#### [Task item]
Read through the material below and find each line that has the word "computer"; copy it.

Segment Start: Records provided

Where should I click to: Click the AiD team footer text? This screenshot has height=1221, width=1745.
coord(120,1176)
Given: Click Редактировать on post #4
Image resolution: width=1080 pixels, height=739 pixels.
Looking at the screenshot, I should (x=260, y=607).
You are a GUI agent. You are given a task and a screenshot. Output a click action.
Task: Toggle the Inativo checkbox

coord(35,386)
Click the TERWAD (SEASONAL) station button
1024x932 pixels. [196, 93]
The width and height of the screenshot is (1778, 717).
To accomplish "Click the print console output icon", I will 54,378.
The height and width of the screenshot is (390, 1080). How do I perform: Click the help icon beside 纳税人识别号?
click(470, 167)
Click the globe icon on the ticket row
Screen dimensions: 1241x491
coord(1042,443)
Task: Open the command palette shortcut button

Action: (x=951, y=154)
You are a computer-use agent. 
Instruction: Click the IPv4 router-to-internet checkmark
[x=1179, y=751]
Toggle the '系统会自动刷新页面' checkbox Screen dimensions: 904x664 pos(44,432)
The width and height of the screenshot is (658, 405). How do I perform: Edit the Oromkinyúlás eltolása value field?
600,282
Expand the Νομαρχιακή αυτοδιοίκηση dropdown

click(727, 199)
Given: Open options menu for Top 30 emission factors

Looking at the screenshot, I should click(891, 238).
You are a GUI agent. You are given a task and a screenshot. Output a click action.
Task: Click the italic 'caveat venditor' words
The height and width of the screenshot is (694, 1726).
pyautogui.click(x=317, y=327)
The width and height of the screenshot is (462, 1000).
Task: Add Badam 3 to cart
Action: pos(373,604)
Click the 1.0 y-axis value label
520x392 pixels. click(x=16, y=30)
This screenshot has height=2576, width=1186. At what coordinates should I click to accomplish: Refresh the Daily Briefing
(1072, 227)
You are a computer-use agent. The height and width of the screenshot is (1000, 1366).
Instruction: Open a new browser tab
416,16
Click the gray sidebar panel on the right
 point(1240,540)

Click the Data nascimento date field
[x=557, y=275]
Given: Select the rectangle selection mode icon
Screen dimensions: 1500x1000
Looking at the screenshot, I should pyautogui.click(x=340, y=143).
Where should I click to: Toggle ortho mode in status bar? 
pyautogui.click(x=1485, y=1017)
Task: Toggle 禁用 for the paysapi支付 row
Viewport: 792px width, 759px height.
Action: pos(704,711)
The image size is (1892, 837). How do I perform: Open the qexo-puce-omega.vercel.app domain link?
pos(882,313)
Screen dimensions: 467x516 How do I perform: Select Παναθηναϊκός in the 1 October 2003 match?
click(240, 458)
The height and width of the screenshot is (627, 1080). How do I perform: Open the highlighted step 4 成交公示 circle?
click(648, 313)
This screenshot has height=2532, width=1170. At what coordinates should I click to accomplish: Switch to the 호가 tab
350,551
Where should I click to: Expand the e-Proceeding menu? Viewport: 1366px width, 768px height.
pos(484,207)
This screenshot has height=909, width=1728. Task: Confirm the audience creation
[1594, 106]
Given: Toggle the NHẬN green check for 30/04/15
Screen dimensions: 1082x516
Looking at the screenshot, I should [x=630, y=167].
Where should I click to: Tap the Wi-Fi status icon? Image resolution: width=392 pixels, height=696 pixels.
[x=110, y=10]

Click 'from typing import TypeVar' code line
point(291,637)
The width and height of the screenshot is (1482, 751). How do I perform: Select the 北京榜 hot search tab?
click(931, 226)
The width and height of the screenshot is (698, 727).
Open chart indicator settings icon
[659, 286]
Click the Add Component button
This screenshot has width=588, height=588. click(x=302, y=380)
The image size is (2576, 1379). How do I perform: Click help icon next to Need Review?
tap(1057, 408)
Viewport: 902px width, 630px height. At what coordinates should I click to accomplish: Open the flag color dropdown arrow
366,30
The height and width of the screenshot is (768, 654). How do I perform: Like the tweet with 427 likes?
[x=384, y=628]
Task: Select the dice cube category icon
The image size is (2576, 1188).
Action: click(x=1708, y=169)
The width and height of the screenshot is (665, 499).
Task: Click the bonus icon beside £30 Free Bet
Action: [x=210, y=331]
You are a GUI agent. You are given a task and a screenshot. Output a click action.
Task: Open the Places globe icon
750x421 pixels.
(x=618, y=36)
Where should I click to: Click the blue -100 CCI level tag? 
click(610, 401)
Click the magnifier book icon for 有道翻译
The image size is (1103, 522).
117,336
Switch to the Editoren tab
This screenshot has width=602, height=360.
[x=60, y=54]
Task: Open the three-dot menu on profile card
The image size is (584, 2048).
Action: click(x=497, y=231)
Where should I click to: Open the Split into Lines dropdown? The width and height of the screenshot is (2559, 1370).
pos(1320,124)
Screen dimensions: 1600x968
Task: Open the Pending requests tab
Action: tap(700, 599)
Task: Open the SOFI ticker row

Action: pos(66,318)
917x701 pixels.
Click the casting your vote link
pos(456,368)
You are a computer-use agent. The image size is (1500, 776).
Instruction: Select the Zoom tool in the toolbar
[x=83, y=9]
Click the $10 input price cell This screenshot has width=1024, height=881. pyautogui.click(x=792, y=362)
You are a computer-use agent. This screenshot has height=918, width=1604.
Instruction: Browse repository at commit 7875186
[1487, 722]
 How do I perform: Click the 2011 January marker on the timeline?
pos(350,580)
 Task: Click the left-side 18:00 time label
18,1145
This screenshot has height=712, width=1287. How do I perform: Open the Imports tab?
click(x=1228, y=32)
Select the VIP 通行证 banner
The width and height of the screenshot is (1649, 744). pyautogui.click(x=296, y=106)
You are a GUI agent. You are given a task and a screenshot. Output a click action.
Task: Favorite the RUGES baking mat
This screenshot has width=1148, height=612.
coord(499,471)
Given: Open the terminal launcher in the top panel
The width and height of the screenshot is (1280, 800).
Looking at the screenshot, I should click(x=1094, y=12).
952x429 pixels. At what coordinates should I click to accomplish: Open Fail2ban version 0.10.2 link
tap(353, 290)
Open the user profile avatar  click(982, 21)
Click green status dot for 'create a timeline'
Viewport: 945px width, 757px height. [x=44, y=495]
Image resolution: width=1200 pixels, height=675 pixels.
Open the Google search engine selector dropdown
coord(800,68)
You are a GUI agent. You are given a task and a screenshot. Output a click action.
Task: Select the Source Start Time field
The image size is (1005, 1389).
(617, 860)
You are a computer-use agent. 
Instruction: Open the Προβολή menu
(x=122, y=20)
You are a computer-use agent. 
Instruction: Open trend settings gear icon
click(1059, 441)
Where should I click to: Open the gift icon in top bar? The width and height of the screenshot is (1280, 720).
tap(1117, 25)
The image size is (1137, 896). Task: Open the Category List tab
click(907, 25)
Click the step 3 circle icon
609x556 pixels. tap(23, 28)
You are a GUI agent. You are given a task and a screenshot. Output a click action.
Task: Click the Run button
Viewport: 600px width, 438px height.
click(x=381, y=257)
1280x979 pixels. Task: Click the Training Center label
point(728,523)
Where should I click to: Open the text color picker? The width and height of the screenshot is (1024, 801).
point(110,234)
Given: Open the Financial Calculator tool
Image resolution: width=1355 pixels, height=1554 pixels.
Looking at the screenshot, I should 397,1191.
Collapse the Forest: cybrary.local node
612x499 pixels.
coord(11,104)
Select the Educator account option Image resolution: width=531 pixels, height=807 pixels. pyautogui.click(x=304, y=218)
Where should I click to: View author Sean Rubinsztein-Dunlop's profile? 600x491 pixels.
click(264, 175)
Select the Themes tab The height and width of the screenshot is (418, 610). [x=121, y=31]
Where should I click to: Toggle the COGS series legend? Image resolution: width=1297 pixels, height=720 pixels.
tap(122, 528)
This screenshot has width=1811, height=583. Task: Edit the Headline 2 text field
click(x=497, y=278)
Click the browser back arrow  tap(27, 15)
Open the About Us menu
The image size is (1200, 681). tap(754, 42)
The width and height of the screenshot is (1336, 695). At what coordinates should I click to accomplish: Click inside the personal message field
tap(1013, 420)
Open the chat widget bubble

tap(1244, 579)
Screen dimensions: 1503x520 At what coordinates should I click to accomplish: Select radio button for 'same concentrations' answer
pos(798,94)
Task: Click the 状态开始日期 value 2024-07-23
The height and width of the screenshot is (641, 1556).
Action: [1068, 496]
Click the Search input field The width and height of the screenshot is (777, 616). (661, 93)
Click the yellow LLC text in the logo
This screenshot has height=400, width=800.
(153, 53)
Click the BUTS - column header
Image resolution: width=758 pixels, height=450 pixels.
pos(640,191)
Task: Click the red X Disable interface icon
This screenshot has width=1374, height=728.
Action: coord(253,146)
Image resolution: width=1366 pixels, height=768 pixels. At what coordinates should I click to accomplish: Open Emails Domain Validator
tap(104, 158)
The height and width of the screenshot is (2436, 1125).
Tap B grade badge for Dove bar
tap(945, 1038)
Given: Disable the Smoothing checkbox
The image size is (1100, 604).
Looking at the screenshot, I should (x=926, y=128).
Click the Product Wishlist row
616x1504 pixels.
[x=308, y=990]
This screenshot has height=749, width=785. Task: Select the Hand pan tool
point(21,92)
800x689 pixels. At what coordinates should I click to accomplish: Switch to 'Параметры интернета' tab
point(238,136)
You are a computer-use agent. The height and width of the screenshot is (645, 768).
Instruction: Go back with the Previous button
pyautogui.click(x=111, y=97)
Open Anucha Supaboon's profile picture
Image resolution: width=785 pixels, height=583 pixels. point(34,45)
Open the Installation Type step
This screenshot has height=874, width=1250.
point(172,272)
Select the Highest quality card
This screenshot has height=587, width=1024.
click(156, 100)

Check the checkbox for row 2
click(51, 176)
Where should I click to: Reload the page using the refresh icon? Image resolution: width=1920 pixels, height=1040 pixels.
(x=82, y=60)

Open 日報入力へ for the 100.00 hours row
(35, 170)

Segment End: Records provided

#### [Task output]
You are a computer-use agent. 
You are a computer-use agent. The height and width of the screenshot is (1000, 1366).
You are a computer-use agent. The image size is (1500, 776).
You are a computer-use agent. This screenshot has height=918, width=1604.
You are a computer-use agent. 
You are a computer-use agent. 
You are a computer-use agent. The height and width of the screenshot is (645, 768).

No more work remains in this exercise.